-- DATA SUPPLIED follows --

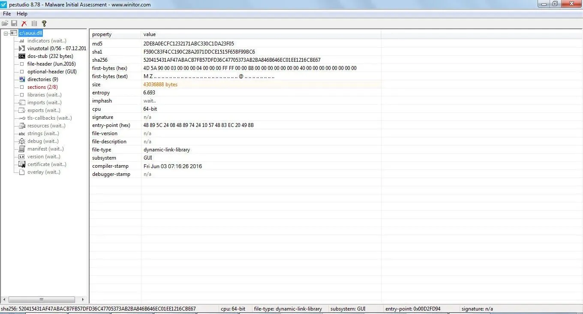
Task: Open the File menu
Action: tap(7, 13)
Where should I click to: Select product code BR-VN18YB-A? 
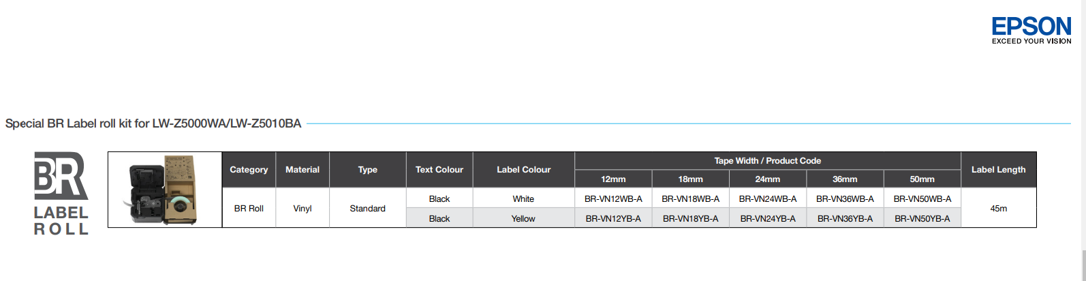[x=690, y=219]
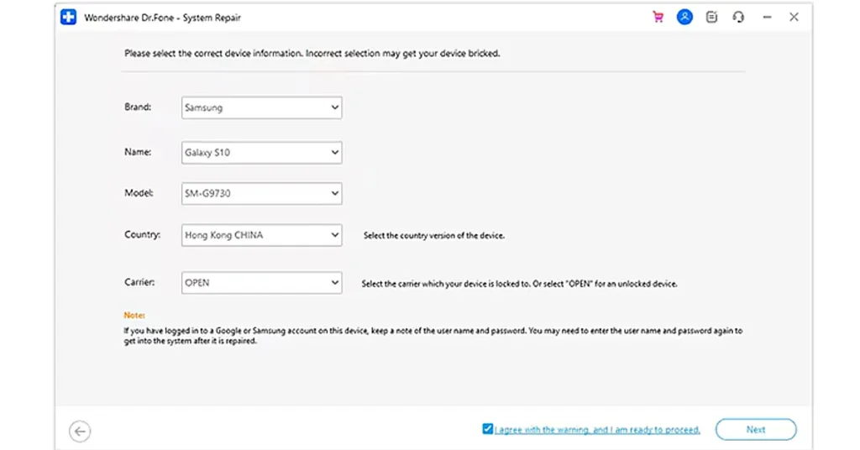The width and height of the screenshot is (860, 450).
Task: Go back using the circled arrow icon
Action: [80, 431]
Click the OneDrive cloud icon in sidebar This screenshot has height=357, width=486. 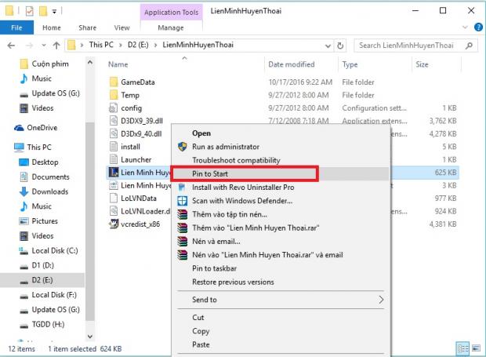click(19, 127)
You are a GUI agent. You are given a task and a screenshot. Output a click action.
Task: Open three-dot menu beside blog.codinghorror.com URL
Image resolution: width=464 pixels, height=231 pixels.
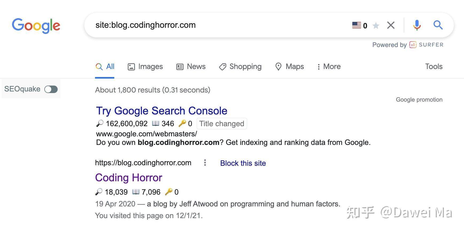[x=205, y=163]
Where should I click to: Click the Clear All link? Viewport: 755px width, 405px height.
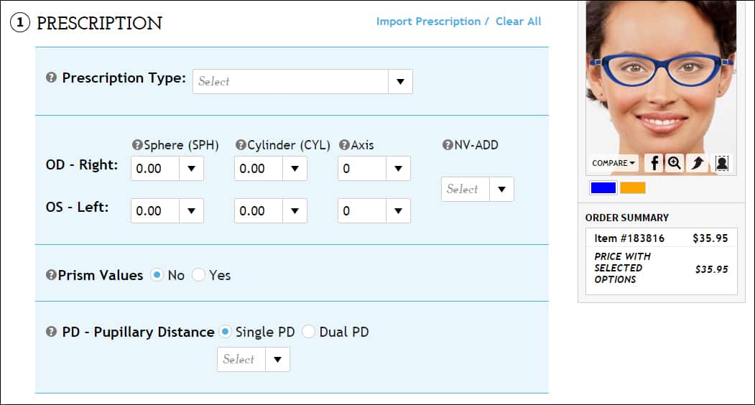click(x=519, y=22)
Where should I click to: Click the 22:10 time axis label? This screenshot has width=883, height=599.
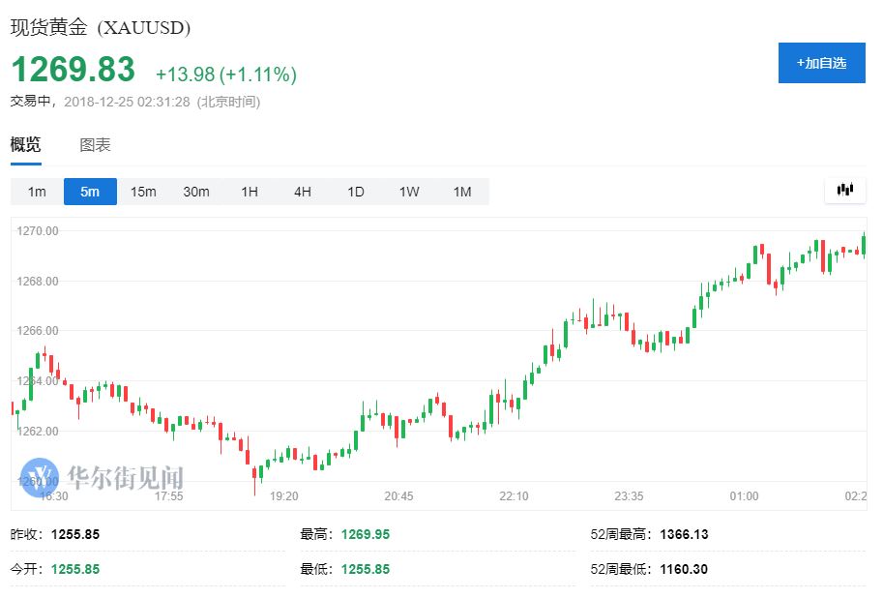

-- DATA SUPPLIED concluded --

_WORK TASK_: Your answer must be an exact copy of the lines from the one with "Task: Open three-dot" through the final line of the data, both included, without any pictures.

_ANSWER BOX_:
Task: Open three-dot menu beside blog.codinghorror.com URL
Image resolution: width=464 pixels, height=231 pixels.
[x=205, y=163]
Where should I click to: Click the Clear All link? Viewport: 755px width, 405px height.
click(x=519, y=22)
Where should I click to: Click the 22:10 time axis label? This screenshot has width=883, height=599.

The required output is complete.